Boudewijn Büch ~ Rudie Kagie

► door: A.IJ. van den Berg

Vrij snel al na de dood van Boudewijn Büch verschenen er verschillende nogal onthullende boeken over hem. Daarin werd steevast aangetoond wat voor pathologische leugenaar hij was geweest. Harry Prick bleef overigens nog opvallend hoffelijk over alle bedrog, in zijn biografie die las ik in september 2006. Dit boek van Vrij Nederland-redacteur Rudie Kagie leek me veel onbarmhartiger, en zo pakte het ook uit.

Toch overheerste vooral verbazing bij me. Niet zo zeer over de leugens die Büch stelselmatig verspreidde, door zijn hele leven heen. De grootte daarvan was me inmiddels ook wel bekend. Nee, het bevreemdde me vooral dat er nooit tijdens zijn leven iemand is geweest die hem eens openlijk aan de kaak stelde.

Boudewijn Büch was ook een zeer charmante man, Kagie herhaalt het telkenmale in dit boek. Maar enfin, alle goede oplichters zijn ook uiterst voorkomend.

Het belangrijkste verschil tussen het boek van Prick en dit, is het aantal mensen dat sprekend wordt opgevoerd, en de persoonlijke betrokkenheid van de auteurs. Harry Prick keek vooral terug op zijn eigen contacten met Büch, zelfs al waren die al in 1981 verbroken. Kagie daarentegen onderzoekt nogal wat geruchten, en weet daardoor ook veel te ontsluieren. Hij lijkt vooral op de mooie verhalen uit te zijn.
•••••
> Opgaven:
1. Noem alle personen die in het tekstgedeelte bij naam worden genoemd.
2. Neem uit de rijen de regels over tussen de regel met "Choose the edition.cnn.com" en de regel met "click(767, 63)", beide inbegrepen.
•••••
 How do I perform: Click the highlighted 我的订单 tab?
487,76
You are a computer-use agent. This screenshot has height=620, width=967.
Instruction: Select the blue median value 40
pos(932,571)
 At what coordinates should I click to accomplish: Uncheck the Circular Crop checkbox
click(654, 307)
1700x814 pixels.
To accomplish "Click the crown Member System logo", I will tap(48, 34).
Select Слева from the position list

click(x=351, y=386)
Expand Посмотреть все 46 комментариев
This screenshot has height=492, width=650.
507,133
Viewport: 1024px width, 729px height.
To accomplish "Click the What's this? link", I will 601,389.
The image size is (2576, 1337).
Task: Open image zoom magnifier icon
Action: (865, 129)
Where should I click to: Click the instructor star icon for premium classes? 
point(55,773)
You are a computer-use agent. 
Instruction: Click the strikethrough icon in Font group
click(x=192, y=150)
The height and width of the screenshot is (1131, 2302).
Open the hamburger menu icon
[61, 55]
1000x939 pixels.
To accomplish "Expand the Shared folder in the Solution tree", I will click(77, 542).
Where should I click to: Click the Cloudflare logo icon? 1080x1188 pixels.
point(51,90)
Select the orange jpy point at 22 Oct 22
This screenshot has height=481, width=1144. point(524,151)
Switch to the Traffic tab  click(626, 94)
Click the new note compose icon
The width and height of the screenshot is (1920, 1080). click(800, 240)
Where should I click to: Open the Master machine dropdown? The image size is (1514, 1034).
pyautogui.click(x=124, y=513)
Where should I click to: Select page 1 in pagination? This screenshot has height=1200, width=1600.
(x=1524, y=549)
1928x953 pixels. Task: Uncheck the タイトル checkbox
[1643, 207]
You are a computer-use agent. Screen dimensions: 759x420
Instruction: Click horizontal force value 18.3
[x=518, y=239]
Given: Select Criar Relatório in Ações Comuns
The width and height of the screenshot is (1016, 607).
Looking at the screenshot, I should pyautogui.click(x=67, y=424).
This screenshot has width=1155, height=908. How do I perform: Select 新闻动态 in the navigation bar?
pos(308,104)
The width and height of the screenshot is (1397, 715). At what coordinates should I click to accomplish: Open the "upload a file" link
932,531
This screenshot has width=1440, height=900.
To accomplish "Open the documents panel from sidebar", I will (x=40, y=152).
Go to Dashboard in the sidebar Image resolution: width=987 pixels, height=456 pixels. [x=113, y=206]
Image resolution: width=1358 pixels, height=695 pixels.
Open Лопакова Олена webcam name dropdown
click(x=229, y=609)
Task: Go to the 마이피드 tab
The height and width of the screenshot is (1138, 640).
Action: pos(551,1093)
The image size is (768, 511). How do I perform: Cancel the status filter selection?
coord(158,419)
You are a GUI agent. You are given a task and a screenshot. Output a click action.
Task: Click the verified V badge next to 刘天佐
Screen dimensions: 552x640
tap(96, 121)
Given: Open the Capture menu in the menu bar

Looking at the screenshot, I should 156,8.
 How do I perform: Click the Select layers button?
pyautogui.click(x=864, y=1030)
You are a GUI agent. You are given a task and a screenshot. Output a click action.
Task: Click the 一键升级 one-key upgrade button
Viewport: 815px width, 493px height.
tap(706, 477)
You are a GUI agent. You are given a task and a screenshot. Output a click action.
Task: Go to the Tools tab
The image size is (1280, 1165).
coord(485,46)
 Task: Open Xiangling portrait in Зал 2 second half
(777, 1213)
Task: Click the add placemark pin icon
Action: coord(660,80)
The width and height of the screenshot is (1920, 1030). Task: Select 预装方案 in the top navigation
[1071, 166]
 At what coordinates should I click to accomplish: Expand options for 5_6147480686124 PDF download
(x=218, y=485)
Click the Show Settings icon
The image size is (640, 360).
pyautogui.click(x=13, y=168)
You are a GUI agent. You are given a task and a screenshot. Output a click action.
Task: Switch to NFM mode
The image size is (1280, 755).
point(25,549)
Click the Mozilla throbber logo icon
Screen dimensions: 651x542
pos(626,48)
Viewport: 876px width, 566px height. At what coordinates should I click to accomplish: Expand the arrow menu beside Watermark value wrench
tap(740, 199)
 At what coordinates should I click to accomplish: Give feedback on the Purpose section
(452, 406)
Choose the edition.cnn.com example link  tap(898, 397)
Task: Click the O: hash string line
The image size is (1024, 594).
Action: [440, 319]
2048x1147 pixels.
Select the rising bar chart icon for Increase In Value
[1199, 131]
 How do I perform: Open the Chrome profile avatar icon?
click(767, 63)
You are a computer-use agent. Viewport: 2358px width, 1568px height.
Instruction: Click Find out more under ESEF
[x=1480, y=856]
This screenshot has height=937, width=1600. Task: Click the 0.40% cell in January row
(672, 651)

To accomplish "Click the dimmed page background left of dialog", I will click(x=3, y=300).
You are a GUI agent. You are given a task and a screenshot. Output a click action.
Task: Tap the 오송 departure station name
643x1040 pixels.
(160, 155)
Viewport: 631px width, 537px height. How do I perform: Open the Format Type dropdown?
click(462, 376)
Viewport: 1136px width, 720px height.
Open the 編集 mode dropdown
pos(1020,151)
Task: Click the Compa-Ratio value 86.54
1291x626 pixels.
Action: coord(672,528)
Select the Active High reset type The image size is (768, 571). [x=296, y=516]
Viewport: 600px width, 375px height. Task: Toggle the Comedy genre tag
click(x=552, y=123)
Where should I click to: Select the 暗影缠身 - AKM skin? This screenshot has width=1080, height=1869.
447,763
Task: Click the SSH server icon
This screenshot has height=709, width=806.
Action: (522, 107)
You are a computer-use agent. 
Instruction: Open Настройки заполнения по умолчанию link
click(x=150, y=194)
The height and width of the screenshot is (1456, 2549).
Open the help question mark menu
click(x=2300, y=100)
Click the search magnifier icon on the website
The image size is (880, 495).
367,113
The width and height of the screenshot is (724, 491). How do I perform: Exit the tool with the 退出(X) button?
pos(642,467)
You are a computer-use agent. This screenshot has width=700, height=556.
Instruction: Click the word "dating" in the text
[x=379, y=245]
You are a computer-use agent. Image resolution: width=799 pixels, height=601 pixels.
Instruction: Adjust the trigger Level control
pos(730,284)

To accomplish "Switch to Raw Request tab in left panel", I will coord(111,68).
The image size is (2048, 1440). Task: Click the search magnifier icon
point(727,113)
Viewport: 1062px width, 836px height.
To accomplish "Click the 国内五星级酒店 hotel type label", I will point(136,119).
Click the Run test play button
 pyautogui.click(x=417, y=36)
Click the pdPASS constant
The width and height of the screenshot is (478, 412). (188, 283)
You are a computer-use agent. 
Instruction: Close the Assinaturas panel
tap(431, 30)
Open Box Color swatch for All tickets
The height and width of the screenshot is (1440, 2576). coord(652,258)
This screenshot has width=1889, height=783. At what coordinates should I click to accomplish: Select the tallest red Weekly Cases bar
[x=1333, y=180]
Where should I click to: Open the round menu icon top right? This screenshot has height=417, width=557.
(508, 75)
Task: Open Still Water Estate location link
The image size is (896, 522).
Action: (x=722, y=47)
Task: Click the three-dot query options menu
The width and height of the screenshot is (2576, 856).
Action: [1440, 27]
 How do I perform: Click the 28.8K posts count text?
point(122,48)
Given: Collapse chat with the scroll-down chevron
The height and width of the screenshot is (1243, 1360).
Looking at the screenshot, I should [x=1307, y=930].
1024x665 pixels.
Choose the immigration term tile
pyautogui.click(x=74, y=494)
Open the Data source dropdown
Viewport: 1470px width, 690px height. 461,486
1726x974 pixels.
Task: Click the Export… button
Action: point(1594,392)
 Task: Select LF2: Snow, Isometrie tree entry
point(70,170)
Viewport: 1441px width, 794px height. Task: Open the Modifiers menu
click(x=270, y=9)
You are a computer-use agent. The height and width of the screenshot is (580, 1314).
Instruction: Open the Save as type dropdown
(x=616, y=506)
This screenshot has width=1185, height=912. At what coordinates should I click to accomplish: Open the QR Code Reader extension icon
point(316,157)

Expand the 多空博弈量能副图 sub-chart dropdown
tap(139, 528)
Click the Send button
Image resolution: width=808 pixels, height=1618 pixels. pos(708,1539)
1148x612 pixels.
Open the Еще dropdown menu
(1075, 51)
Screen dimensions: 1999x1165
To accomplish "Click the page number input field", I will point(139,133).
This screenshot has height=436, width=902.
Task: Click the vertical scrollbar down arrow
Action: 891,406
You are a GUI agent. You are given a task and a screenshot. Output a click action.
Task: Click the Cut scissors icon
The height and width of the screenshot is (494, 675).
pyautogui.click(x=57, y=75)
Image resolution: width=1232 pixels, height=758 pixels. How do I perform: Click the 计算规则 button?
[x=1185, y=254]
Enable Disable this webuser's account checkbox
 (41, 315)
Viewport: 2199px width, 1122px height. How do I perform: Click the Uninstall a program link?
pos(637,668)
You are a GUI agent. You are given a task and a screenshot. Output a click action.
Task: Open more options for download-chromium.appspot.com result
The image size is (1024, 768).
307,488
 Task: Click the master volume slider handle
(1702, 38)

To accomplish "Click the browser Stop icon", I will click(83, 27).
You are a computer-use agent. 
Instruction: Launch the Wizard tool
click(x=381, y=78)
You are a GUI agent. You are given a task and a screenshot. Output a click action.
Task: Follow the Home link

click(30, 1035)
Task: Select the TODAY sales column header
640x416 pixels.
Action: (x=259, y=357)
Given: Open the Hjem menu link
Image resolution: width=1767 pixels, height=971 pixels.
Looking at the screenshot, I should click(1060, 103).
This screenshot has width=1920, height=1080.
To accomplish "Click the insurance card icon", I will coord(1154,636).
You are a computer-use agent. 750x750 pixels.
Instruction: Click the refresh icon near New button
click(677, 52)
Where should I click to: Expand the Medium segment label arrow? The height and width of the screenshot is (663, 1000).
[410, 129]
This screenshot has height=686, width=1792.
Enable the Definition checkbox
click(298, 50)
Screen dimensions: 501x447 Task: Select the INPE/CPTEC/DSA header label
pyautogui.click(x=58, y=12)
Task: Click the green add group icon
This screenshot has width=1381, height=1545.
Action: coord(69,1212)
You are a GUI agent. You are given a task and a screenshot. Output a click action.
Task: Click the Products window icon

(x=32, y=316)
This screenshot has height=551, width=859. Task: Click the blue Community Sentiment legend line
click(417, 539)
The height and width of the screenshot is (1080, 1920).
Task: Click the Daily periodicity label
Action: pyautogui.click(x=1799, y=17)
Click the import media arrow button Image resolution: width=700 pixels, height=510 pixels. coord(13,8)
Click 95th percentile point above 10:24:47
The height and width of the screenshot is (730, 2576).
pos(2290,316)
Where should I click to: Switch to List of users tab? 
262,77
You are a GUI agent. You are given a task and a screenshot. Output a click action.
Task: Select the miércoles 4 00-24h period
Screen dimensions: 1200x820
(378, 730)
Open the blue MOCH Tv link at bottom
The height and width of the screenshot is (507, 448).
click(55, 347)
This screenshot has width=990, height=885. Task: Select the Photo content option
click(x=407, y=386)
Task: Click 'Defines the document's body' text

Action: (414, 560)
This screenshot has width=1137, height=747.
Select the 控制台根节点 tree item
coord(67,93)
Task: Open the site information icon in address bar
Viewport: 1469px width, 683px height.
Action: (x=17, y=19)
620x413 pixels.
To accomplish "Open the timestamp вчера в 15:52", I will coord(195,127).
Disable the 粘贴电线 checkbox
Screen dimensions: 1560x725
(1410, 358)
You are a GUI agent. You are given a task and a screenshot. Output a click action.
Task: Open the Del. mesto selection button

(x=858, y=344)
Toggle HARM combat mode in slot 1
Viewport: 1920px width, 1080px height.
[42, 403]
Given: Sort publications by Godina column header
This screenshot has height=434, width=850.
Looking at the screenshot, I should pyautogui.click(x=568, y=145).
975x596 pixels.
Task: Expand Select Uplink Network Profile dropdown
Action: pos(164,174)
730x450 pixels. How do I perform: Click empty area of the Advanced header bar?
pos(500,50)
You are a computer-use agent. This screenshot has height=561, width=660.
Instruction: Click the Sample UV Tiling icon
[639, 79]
•••••
> Verwachte antwoorden:
1.
Boudewijn Büch
Rudie Kagie
A.IJ. van den Berg
Harry Prick

2.
Choose the edition.cnn.com example link  tap(898, 397)
Task: Click the O: hash string line
The image size is (1024, 594).
Action: [440, 319]
2048x1147 pixels.
Select the rising bar chart icon for Increase In Value
[1199, 131]
 How do I perform: Open the Chrome profile avatar icon?
click(767, 63)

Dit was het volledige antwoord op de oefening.